なら、殺られる前提で攻めるしか無いだろう。これは魔術で作られたゴーレムだから出来る戦術。いや、本来の使い方だ。魔術のゴーレムは、時間稼ぎや身代わり、戦闘に置いて相手の体力を減らす為に使うのが一般的だ。クレアシオンのやり方の方が珍しい。否、彼にしか出来ない。
杭や鎖で身動きを奪い、土煙で視界を封じた一瞬の隙にクレアシオンがレイピアでミノタウロスを刺突する。九尾の足で加速し、インパクトの瞬間、鬼神化して、鬼神の力を乗せた一撃。普通の武器では耐えきれないので、【ゲファレナ・ゼーレ】で作った業物を使っている。
彼の一撃の衝撃により、土煙が晴れた。
『なっ!?』
今ので決まったと思っていたソフィアは驚きの声を上げた。
「……イーヴィル・ブラッドミノタウロス。ほぼ、Sランクじゃねぇか」
土煙が晴れたそこには、クレアシオンの一撃を戦斧で防いだミノタウロスが立っている。土煙の中、身動きを封じられながらも、防いだのだ。

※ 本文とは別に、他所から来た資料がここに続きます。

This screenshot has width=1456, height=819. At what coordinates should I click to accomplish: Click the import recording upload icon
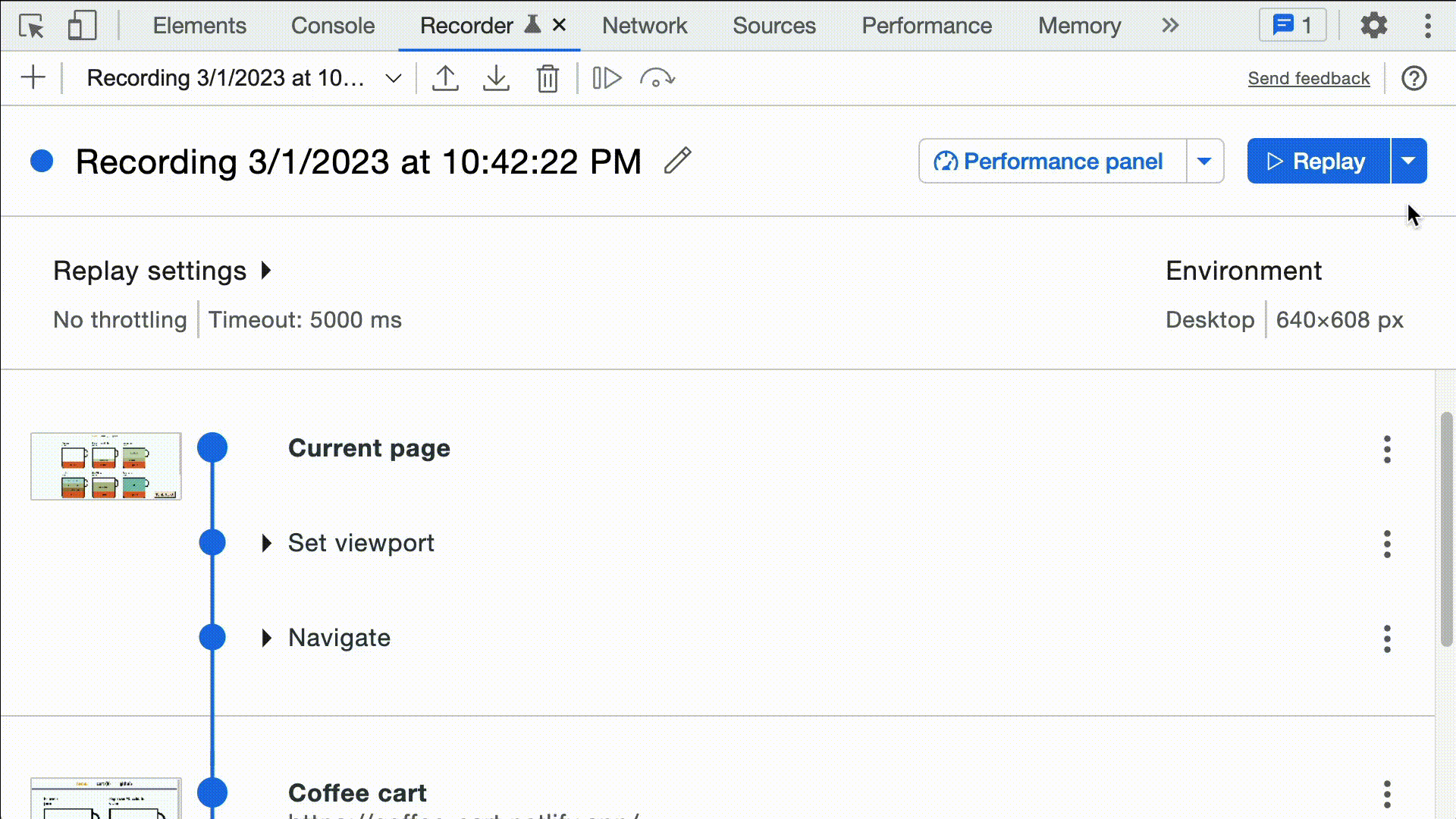(445, 78)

皮膚が赤黒い事からクレアシオンはAランク下位のブラッドミノタウロスだと思ったが、近くで見て分かった。そんなに優しい敵じゃない、と。
ミノタウロスの口元が嘲笑うかのように歪む。
「ブモオオオオォォォオオオー!!」
「グッ!?」
戦斧を振るい、クレアシオンを弾き飛ばした。
「ブモッ!?」
戦斧を持つミノタウロスの腕に螺旋状に二筋の血が流れる。クレアシオンの手には双剣が握られていた。弾き飛ばされる瞬間、相手の力を利用して斬りつけたのだ。
だが、気づかないうちに斬られたことに驚きはしたがあまりダメージはないようだ。皮膚が硬く、薄く傷がつく程度に終る。

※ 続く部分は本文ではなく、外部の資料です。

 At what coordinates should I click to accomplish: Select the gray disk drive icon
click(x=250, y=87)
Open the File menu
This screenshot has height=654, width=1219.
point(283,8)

クレアシオンは空中で九尾化し、着地して体勢を整えようとするが、そんな隙を逃す筈もなく、ミノタウロスが突進を仕掛ける。
大きな巨体が猛スピードで近づいてくる。一歩一歩が地面を砕き、その巨体で押し潰そうとする。
『ご主人様!!』
ソフィアは声を張り上げ叫び、クレアシオンが顔を上げた。だが、その顔には状況に不釣り合いな不敵な笑みを浮かべていた。
「さすがに硬いな……」
彼が呟くと同時に、ミノタウロスの足元が砂に変わる。ミノタウロスが足を捕られ地面に手を着くと地面が爆発した。
爆発に触発された様に様々な魔術がミノタウロスを襲う。ミノタウロスに突撃する時に、足に魔力を通してトラップを仕掛けていたのだ。
今の彼は体格的に近接戦より、【魔王】と言うだけあり、遠距離攻撃の方が得意であった。
ミノタウロスがトラップに捕らわれている内に、より距離を取る。仕掛けたトラップは全て時間稼ぎ用だ。派手な割りに威力は弱く、ダメージは期待できない。
魔素が集まり、空中に足場を作る。空中をミノタウロスを回るように駆ける。無詠唱で牽制用の魔術を撃ち込み、時おり大ダメージを負うような魔術を撃ち込む。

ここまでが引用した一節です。